Directions: All lines of the entries with "Privacidade" in them must be listed.

The records:
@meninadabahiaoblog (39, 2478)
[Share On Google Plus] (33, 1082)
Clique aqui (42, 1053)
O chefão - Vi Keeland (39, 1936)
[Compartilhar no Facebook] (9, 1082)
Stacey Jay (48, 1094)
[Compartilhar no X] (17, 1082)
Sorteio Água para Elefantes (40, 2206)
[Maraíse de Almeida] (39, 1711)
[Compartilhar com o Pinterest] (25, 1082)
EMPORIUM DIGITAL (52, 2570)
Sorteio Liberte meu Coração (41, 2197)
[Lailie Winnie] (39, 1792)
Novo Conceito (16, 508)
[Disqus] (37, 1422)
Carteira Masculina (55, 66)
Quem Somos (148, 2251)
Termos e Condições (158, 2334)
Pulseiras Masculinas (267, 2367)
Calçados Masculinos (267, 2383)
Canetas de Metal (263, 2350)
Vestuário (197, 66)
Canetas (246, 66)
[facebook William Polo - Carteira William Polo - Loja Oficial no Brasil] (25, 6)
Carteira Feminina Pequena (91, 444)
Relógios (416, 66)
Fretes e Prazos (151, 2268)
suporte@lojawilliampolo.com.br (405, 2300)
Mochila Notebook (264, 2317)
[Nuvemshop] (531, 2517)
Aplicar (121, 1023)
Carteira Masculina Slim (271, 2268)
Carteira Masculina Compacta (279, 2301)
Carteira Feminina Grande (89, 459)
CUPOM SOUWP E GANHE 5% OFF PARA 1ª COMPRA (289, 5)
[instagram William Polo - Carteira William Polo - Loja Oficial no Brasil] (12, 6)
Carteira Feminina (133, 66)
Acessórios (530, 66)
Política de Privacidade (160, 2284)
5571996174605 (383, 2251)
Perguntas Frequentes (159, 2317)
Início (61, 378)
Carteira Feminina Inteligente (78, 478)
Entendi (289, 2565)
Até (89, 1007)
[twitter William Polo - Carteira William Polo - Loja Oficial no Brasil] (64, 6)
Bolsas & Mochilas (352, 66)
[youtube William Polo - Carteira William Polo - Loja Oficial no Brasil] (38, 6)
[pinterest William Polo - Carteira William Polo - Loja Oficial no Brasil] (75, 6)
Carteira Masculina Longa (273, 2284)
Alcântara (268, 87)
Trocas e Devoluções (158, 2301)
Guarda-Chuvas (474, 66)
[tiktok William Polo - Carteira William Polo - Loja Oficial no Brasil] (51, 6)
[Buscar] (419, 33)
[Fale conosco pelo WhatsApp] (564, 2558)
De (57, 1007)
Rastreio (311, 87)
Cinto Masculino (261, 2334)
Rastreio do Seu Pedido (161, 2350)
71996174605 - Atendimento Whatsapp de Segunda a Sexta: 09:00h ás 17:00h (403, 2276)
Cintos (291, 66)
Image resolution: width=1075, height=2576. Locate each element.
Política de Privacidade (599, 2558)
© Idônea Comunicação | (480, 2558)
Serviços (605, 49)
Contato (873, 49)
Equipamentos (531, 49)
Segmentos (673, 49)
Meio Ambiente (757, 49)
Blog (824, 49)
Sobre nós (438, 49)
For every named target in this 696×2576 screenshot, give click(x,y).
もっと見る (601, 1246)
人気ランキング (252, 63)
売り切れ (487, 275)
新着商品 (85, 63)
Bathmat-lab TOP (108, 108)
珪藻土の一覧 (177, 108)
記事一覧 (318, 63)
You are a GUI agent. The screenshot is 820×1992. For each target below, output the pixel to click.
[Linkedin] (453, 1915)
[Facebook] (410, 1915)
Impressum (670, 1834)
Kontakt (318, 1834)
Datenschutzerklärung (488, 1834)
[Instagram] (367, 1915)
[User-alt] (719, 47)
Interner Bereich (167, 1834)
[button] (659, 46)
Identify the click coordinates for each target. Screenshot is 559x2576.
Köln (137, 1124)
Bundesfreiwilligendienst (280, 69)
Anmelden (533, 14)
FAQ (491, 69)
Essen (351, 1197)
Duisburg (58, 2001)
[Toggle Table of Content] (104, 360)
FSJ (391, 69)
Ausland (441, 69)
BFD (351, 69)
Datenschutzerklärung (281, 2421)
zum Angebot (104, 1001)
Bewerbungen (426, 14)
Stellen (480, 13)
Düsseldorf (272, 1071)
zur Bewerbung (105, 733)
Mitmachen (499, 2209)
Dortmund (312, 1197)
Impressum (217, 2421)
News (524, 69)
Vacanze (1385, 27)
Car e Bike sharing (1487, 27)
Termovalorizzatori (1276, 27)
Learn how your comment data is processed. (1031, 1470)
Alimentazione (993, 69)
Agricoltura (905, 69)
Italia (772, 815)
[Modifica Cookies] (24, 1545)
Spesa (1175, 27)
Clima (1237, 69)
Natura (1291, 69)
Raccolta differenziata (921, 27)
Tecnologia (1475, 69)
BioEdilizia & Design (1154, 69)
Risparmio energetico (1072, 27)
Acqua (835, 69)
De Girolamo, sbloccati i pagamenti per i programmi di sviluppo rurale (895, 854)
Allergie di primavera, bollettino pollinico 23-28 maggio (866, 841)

Answer box:
Política de Privacidade (160, 2284)
Política de Privacidade (599, 2558)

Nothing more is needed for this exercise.